Job: Set down each of the following records word for word, leaving out the pictures.
-- BEGIN Supplied data --
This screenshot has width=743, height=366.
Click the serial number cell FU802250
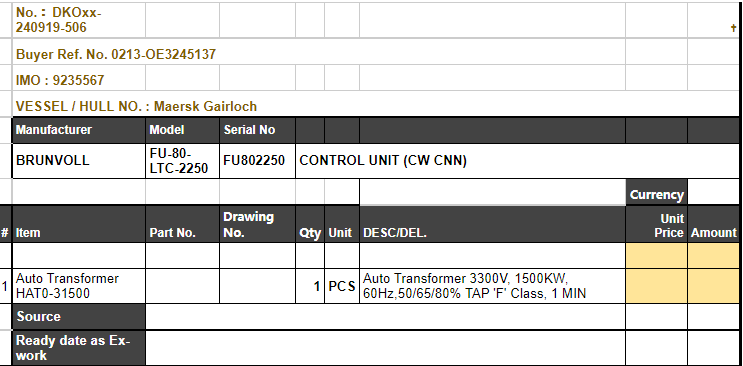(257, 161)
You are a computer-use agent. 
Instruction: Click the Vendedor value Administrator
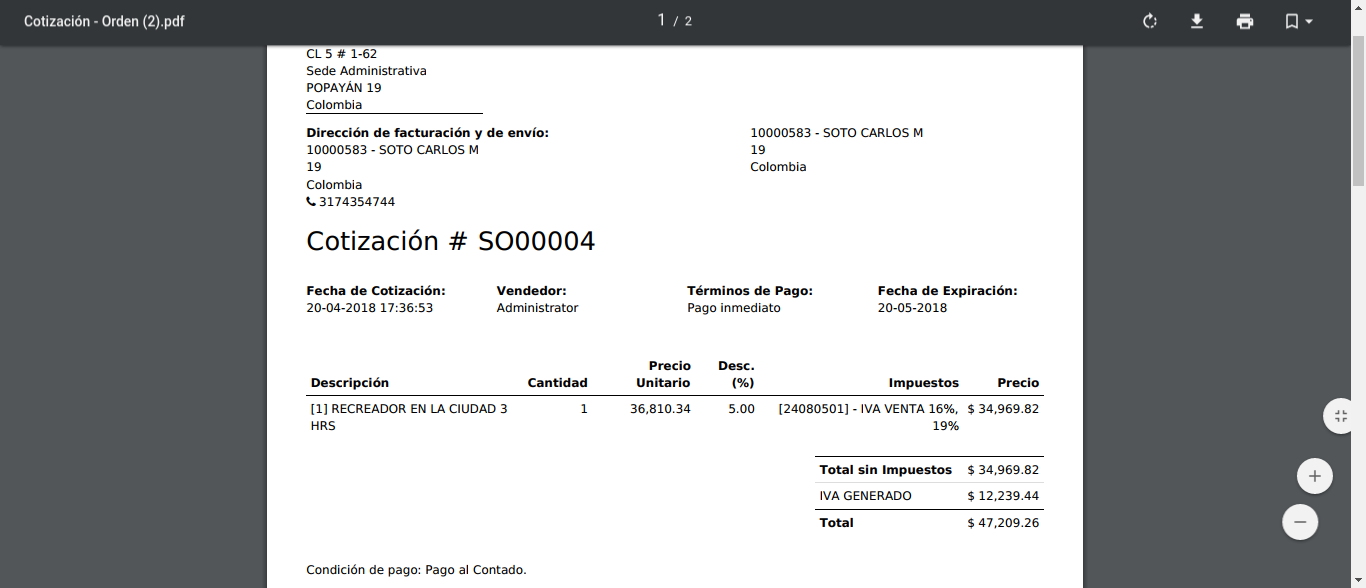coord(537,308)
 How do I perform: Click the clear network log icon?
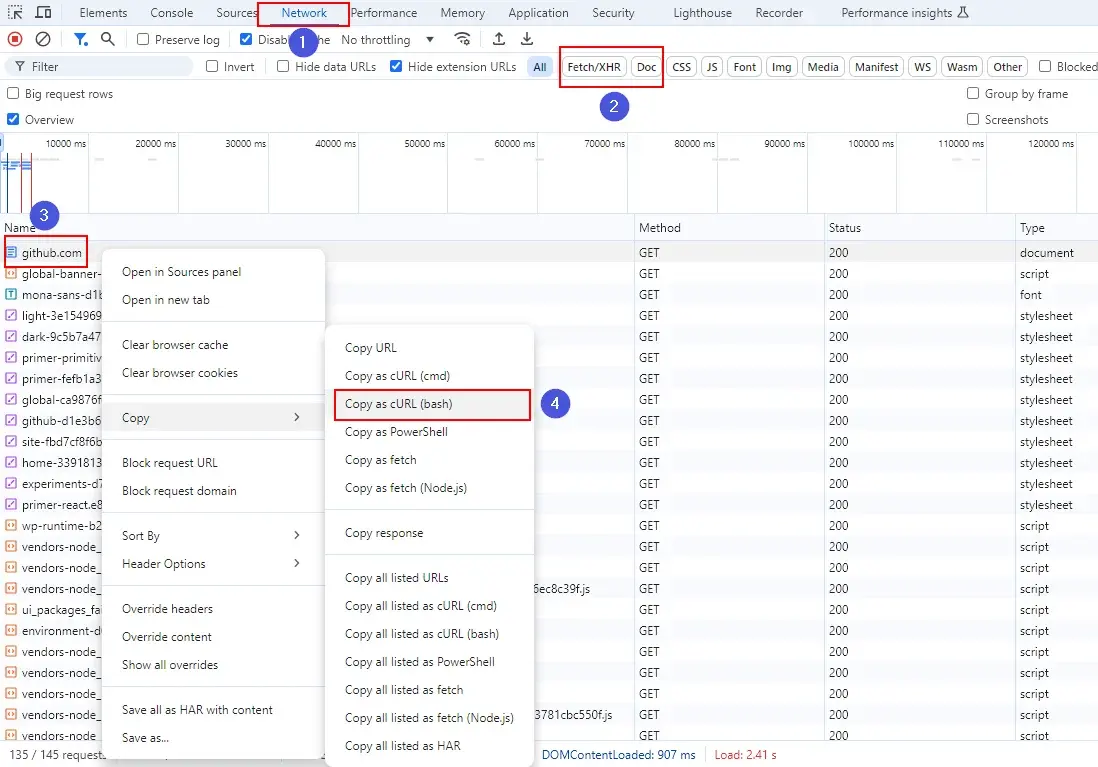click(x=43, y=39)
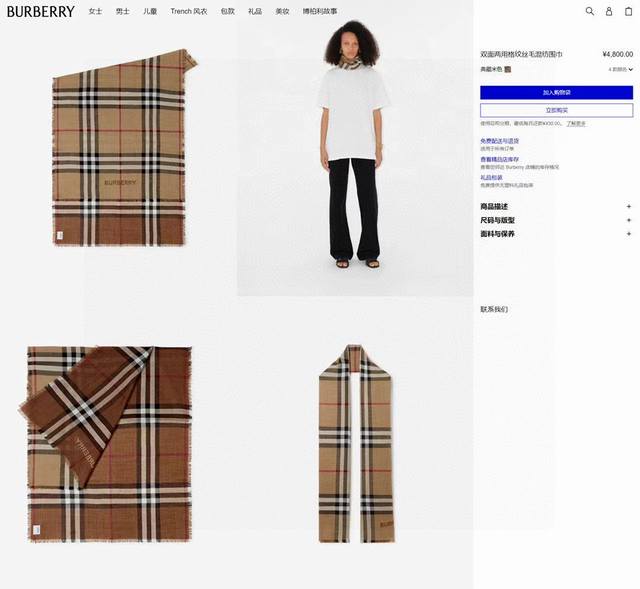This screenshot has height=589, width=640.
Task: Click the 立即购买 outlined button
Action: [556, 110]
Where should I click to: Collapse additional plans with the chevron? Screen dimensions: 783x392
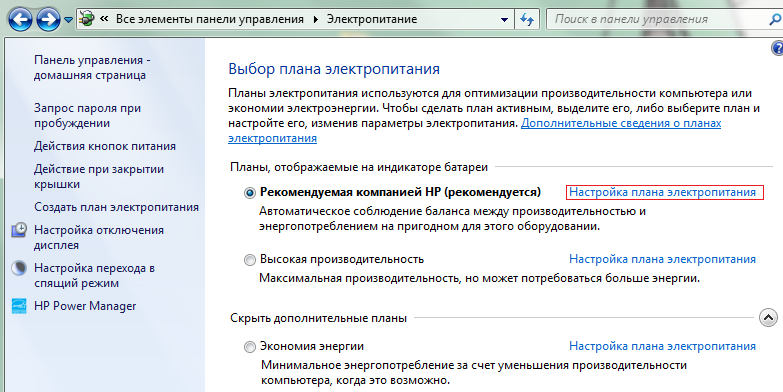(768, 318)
-- END Supplied data --
Task answer:
This screenshot has width=743, height=366.
Click the serial number cell FU802250
(257, 161)
You are a computer-use agent. 
Instruction: Click the Vendedor value Administrator
coord(537,308)
 How do I perform: Click the clear network log icon?
click(x=43, y=39)
This screenshot has height=589, width=640.
Task: Click the 立即购买 outlined button
Action: [556, 110]
Where should I click to: Collapse additional plans with the chevron? Screen dimensions: 783x392
(768, 318)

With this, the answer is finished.